A.空白对照组；B.模型对照组；C.吲哚美辛组；D.西瓜藤乙酸乙酯提取物大剂量组；E.西瓜藤乙酸乙酯提取物中剂量组；F.西瓜藤乙酸乙酯提取物小剂量组。

A.空白对照组；B.模型对照组；C.吲哚美辛组；D.西瓜藤乙酸乙酯提取物大剂量组；E.西瓜藤乙酸乙酯提取物中剂量组；F.西瓜藤乙酸乙酯提取物小剂量组；①与空白对照组比较，P<0.05；②与模型对照组比较，P<0.05。

A.空白对照组；B.模型对照组；C.吲哚美辛组；D.西瓜藤乙酸乙酯提取物大剂量组；E.西瓜藤乙酸乙酯提取物中剂量组；F.西瓜藤乙酸乙酯提取物小剂量组；①与空白对照组比较，P<0.05；②与模型对照组比较，P<0.05。
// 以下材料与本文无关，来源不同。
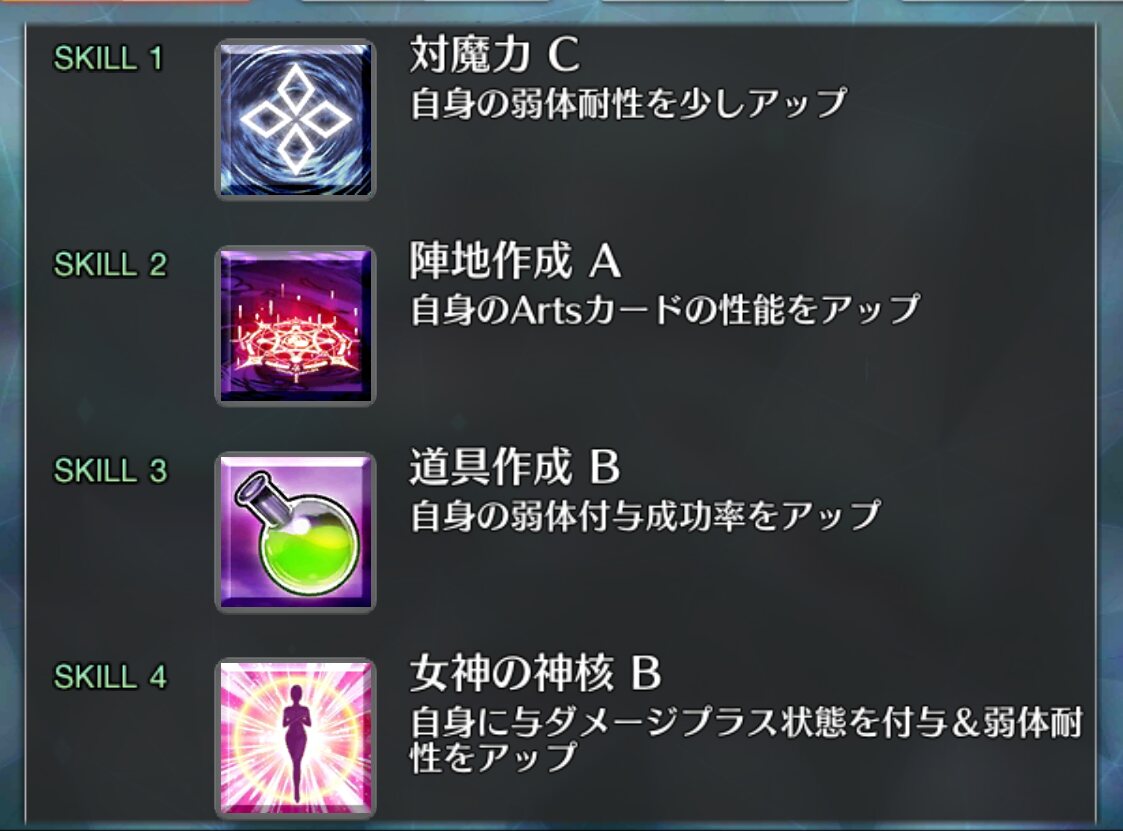Tap the 道具作成 B green flask icon
The width and height of the screenshot is (1123, 831).
(x=295, y=532)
研究表明[22-23]，中药镇痛作用主要通过提高中枢阿片肽、5-HT、NO水平，阻断中枢性钙通道，抑制前列腺素合成，减少脑组织兴奋性氨基酸含量，以及通过减少外周致痛物质分泌等发挥作用。本研究显示，西瓜藤乙酸乙酯部位提取物能显著降低2.5%甲醛溶液致痛模型小鼠Ⅰ相、Ⅱ相镇痛评分值，降低外周致痛物质NO、PGE2、5-HT、SP、NE含量，升高β-EP含量；同时能抑制2.5%甲醛溶液致痛后小鼠大脑内COX-1与COX-2表达，可见西瓜藤乙酸乙酯部位提取物可通过中枢和外周两方面发挥较好镇痛作用，本实验结果可为将西瓜藤开发成新型中药镇痛新药提供参考，也为农作物废弃物的合理再利用提供新思路。